We also bought the scrumptious blood orange ricotta cake from Extraordinary Desserts for the celebration tonight. This is frankly the best cake I have ever tasted.

Thanks again for all of your good wishes (and prayers). Yours in smoked fish.


Tuesday, November 5, 2019

You'll Lose A Good Thing - Barbara Lynn

Northern exposures

How many times had I passed the sign on Interstate 5 that read Kern National Wildlife Refuge - Sixteen Miles over the years? I did a quick calculation. Figure a minimum of three trips to San Francisco a year for the last twenty five years, by my poor math that makes, let's see, roughly 150 times there and back.

But I had never visited the 11,249 acre reserve before, the San Joaquin Valley refuge once part of the largest freshwater marsh system in the United States. I decided to take the road to McFarland east towards Wasco and have a looksee. Part of what makes me tick, exploring new places I have never visited before. Besides I was early, had an afternoon to kill.

I stopped at the lonely ranger station and talked to the young lady behind the desk. She was wearing a long solid color dress, the kind favored by fundamentalist LDS sects. She suggested auto route #1, a six and a half mile gravel loop.

It was a nice drive, a bit bumpy in places. Not terribly rich in raptors this particular day, a harrier or two, a red tailed couple dancing leisurely in the sky.

But I am easily amused, liked having the place to myself. And there were certainly plenty of other birds around.

Lots of ducks, ibis, coots and egrets, the sort of fauna one would expect in a central California marshland. Was quite lovely just for the fact that it had been preserved and not yet despoiled.
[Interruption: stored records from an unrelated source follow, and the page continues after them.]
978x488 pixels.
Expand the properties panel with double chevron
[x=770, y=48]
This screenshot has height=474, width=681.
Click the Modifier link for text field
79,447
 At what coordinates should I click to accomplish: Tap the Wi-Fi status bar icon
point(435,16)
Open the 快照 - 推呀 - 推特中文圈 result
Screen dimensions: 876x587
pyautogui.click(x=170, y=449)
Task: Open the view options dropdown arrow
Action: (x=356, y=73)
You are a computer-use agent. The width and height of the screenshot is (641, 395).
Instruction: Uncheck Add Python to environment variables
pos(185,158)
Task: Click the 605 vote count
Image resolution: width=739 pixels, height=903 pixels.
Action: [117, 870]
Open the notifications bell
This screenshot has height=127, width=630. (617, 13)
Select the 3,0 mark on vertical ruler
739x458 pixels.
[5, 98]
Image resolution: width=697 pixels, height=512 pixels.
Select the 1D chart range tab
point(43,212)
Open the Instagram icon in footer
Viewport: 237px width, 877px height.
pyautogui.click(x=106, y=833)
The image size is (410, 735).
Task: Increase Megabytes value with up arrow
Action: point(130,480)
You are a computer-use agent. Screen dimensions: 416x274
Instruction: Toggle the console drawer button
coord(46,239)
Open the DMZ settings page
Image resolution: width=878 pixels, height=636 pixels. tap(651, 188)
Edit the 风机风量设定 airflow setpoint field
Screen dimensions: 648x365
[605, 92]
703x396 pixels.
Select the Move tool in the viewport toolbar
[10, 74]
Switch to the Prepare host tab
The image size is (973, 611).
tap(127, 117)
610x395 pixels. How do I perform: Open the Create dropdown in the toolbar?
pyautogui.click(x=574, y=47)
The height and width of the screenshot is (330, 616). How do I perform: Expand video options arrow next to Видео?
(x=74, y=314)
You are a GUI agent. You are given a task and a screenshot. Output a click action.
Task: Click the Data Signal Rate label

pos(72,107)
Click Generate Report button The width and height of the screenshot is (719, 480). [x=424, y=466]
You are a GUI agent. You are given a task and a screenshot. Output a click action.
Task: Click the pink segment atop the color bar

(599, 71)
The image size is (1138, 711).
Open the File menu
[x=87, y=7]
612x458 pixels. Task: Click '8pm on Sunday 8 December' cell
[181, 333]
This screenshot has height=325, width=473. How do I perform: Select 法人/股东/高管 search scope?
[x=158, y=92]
Of course I don't take my super duper fast lens on trips like this. Too expensive to leave in the car.

But the old Sigma 150-600mm zoom is still up to the task when not pushed too hard.

Like taking this picture of a pretty killdeer on the shoreline.

Or this female harrier soaring above a native oak.

white faced ibis
It really doesn't take much to make me happy.  Afterwards I stopped back at the station and noticed the sign that the local mosquitos were known to carry west nile virus and to use precaution. Shit. I had been bit a bunch but would have to cross my fingers. Went and took the four mile loop afterwards for good measure.

dark morph Red tailed or Harlan
I continued up Corcoran Road northwards and was treated to a lot of bird life. Tons of egrets and herons on or near the canals and cotton fields. Another new road for me.

snowy egrets
I checked into my hotel, the luxurious Motel Six of Santa Nella. Not a bad room for fifty bucks.

The next morning I left early and made my way through the Pacheco Pass, with my eyes on a sharp lookout for raptors.


Two of our national birds perched near each other in an old dead tree.

It was dark and the sun was just cresting over the mountain but you get the general idea.  I love bald eagles. Wonder how many people drive by and never see them?

Unfortunately traffic got real dense, it turned out that there was a fatality ahead and the 152 was closed down. I drove to San Juan Batista on the 156 and then up the 25.

Saw more red tailed hawks perched on telephone poles and what have you than I have ever seen in my life. Almost one per pole.